▶ _Task to complete_: Only those lines in the data below from the line containing "This screenshot has width=1009, height=1176." through the line containing "Task: Collapse sidebar using hamburger icon", both included, should be restated word for word.

▶ _Dataset records_:
○ ○ ○ ○

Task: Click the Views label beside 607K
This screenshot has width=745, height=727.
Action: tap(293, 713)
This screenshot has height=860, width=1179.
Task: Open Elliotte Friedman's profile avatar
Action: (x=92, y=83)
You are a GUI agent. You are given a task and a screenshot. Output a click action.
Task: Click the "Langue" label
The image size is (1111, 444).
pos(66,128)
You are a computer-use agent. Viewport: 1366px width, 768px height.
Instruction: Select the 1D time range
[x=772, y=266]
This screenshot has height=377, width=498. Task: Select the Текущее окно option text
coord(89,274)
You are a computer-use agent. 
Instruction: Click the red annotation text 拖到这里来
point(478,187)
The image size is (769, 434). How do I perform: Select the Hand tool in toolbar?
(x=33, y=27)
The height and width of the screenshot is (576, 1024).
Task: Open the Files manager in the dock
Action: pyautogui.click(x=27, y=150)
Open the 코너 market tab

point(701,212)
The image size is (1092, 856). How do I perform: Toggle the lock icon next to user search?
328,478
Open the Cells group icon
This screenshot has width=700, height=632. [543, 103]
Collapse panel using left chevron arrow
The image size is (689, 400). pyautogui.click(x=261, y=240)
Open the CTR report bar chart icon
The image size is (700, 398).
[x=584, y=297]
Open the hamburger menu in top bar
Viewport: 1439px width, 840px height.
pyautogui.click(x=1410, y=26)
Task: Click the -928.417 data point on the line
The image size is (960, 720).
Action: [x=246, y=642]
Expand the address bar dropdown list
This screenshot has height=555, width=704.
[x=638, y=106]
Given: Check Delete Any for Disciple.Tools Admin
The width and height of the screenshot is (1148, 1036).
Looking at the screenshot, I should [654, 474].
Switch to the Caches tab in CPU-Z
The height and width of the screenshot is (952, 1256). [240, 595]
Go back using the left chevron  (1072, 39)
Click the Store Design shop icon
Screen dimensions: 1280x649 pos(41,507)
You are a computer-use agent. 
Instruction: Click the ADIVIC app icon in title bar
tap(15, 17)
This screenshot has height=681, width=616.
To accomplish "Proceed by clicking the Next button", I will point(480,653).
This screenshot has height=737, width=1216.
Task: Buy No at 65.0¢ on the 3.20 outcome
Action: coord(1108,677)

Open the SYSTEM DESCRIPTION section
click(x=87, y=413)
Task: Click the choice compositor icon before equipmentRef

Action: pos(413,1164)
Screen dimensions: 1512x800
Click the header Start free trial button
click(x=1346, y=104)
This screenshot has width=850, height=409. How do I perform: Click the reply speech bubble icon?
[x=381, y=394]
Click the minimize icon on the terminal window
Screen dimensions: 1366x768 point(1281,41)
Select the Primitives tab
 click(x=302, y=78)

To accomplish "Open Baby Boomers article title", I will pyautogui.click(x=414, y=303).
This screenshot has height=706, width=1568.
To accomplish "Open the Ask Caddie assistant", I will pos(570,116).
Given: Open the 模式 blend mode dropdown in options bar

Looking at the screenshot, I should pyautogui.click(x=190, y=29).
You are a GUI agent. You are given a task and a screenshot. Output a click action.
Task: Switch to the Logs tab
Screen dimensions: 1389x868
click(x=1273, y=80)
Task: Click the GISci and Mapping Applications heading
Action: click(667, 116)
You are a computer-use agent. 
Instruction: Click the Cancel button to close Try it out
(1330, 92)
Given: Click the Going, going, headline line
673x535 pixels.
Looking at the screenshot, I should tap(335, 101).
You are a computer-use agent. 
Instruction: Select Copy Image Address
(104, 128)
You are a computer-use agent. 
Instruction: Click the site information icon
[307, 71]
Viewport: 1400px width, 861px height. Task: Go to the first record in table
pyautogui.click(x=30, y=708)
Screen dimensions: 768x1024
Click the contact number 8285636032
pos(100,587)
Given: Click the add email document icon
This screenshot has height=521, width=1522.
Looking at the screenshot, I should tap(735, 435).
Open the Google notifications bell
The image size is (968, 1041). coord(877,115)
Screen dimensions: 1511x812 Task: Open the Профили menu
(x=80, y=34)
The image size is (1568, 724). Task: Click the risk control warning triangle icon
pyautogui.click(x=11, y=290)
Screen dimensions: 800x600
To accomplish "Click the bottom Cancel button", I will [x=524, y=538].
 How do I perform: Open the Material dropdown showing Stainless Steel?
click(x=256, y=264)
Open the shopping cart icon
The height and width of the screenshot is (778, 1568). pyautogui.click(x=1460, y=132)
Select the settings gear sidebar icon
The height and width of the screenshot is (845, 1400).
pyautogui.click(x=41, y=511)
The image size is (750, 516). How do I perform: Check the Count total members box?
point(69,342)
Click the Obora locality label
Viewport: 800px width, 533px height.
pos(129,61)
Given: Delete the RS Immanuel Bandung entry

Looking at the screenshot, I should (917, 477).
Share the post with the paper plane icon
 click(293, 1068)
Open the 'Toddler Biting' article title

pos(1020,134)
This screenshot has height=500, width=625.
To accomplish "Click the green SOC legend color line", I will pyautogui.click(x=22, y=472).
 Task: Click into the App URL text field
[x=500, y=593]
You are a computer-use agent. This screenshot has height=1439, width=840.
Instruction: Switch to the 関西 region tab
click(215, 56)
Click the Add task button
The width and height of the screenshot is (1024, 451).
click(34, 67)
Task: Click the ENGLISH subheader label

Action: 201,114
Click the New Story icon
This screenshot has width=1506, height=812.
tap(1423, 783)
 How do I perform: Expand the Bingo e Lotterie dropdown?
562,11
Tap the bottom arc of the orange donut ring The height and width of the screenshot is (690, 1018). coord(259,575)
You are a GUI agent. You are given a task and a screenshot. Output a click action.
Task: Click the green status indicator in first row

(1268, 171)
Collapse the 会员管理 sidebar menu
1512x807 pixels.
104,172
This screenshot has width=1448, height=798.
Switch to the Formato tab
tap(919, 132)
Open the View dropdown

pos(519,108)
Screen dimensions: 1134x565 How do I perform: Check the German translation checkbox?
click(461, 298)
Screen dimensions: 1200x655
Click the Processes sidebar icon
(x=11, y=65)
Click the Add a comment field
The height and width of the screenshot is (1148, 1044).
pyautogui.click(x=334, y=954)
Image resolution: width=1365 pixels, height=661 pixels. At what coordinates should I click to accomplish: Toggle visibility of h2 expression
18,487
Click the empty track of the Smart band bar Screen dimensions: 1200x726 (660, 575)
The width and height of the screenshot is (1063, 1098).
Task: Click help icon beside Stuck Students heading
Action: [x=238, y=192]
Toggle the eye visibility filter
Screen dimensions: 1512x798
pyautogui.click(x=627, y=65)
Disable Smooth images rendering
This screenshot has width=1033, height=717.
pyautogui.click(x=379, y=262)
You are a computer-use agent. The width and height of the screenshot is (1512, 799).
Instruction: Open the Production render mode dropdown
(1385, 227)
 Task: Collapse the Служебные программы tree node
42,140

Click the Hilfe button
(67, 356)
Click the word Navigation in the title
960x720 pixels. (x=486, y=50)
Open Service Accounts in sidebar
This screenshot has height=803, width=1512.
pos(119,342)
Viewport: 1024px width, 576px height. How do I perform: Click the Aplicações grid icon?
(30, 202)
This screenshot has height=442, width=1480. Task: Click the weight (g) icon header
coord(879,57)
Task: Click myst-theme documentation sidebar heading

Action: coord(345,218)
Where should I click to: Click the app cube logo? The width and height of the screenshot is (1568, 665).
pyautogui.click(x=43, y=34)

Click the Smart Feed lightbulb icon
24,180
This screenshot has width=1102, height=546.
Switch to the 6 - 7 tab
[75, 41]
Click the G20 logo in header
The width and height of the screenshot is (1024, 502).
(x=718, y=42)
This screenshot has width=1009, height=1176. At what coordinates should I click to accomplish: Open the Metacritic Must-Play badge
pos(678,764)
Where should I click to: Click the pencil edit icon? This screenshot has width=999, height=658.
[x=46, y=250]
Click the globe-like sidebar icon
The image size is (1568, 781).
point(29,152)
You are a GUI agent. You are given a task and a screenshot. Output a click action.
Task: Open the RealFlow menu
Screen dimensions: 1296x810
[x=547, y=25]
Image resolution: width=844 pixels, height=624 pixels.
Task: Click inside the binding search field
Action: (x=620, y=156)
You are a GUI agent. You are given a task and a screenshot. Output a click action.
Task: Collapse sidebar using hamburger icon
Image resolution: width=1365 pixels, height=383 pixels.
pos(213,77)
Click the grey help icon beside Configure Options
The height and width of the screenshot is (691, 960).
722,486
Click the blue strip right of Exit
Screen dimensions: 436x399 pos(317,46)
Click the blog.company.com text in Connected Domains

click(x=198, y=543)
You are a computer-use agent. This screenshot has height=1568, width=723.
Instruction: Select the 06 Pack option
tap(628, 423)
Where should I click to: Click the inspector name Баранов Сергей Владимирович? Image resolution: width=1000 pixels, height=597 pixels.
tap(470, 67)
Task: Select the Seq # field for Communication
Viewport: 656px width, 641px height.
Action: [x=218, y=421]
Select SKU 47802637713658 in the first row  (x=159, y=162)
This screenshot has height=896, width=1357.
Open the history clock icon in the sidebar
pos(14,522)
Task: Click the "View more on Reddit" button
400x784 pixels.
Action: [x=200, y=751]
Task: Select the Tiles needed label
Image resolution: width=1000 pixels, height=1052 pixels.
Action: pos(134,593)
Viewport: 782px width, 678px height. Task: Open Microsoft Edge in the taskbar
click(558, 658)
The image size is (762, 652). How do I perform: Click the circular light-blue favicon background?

○ ○ ○ ○

▶ _Task response_:
This screenshot has width=1009, height=1176. At what coordinates should I click to accomplish: Open the Metacritic Must-Play badge
pos(678,764)
Where should I click to: Click the pencil edit icon? This screenshot has width=999, height=658.
[x=46, y=250]
Click the globe-like sidebar icon
The image size is (1568, 781).
point(29,152)
You are a GUI agent. You are given a task and a screenshot. Output a click action.
Task: Open the RealFlow menu
Screen dimensions: 1296x810
[x=547, y=25]
Image resolution: width=844 pixels, height=624 pixels.
Task: Click inside the binding search field
Action: (x=620, y=156)
You are a GUI agent. You are given a task and a screenshot. Output a click action.
Task: Collapse sidebar using hamburger icon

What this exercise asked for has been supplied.